**What you are asked to do**
Go through the entries below and print, exactly, the lines starting at the one with "Given: Click the +2.26% change badge" and ending at the one with "Click the 0x84d3...7b83", keeping both ends and no others.

**Exercise material**
Start of Block

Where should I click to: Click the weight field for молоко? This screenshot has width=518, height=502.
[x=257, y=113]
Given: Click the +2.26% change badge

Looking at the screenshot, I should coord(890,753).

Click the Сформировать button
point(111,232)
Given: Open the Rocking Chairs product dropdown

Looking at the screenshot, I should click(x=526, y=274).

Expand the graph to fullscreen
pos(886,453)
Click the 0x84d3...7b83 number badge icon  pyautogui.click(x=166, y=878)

End of Block
Start of Block

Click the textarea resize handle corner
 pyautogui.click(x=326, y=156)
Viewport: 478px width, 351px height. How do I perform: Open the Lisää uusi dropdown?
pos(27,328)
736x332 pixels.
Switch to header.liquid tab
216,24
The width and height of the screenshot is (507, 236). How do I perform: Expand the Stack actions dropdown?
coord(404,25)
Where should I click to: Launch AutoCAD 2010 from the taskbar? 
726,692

End of Block

**Written solution**
Given: Click the +2.26% change badge

Looking at the screenshot, I should coord(890,753).

Click the Сформировать button
point(111,232)
Given: Open the Rocking Chairs product dropdown

Looking at the screenshot, I should click(x=526, y=274).

Expand the graph to fullscreen
pos(886,453)
Click the 0x84d3...7b83 number badge icon  pyautogui.click(x=166, y=878)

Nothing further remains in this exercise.